Nanopower’s architecture addresses energy that is often left outside radio-focused optimisation. Wireless chipsets have become more efficient during transmit and receive cycles, yet many IoT nodes still lose battery life through standby processor activity, sensor polling, leakage, and poorly managed wake sequences. Moving low-level monitoring away from the host MCU can reduce that baseline draw.

The device is hardware agnostic and can be used with microcontrollers, processors, and digital sensors. Nanopower gives the headline figure as power savings of up to 90% across selected operating modes, depending on the system architecture, duty cycle, and connected peripherals.
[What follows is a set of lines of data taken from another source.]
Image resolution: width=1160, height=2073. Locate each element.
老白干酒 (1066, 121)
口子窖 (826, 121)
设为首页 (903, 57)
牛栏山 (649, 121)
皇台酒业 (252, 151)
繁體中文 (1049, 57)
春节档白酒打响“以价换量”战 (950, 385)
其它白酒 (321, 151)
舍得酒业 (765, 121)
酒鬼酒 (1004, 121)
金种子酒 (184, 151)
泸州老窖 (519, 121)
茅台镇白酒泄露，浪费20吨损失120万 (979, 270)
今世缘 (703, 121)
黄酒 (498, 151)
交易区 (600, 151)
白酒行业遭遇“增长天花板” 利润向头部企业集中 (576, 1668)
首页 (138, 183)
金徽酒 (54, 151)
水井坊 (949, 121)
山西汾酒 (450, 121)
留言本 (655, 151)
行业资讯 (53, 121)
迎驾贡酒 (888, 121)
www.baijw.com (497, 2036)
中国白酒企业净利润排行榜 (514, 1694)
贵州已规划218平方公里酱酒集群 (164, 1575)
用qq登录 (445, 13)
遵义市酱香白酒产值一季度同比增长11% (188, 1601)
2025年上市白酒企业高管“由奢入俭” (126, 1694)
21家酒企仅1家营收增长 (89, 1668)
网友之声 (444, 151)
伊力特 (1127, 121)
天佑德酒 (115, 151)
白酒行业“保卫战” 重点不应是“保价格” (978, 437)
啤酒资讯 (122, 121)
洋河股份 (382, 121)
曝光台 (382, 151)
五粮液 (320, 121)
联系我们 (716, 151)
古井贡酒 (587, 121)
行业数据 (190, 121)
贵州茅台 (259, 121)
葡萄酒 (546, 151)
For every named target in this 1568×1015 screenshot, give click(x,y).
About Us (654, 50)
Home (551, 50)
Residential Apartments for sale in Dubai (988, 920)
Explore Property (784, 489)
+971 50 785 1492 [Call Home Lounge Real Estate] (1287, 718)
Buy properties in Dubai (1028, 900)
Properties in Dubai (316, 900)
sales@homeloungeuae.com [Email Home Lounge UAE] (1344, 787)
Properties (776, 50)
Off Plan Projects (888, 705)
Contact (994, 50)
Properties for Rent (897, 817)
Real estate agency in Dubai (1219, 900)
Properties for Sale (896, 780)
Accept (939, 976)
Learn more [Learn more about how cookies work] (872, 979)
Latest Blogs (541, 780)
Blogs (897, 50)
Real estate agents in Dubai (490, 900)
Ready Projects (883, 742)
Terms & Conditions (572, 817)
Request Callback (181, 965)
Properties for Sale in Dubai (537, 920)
“nPZero is a truly innovative solution and fits Anglia’s sustainability narrative perfectly,” said John Bowman, marketing director at Anglia. “The device targets battery-powered and energy-harvesting IoT applications where power budgets remain a critical constraint and we are delighted to be the first pan-European distributor to stock and support this exciting technology.”

Anthony Carter, vice president of global sales at Nanopower, added: “We share Anglia’s commitment to a sustainable future and believe with their customer reach and technical capability, they will be able to enable customers across the UK and EU to eliminate millions of batteries and make designs much more efficient.”

For industrial IoT, battery replacement remains one of the most persistent deployment costs. A sensor node that is efficient in isolation can still become difficult to scale if thousands of cells have to be checked, replaced, transported, and recycled across a distributed estate. Lowering the always-on power requirement changes the maintenance calculation, particularly for low-duty-cycle monitoring systems.

Connected-device design is also moving beyond the radio module itself. Lantronix’s Wi-Fi 6 IoT module reflects the continued development of higher-performance wireless connectivity, while Nanopower’s nPZero tackles the energy budget that surrounds the connection. A more efficient radio helps during communication; a lower-power supervisory architecture helps during the longer intervals when the device is waiting for something worth reporting.

Energy harvesting makes the same constraint sharper. Indoor light, vibration, thermal gradients, and other harvested sources can extend operating life, but they tend to deliver limited and variable power. Reducing baseline consumption allows smaller energy stores, more frequent sensing, or longer operation through periods of poor harvest.

The nPZero, associated development tools, and evaluation boards are available from Anglia now. For sensor nodes, asset monitoring, building systems, and distributed industrial devices, the agreement gives UK and European engineers local access to a power-management approach aimed at making the dormant part of the duty cycle genuinely low power.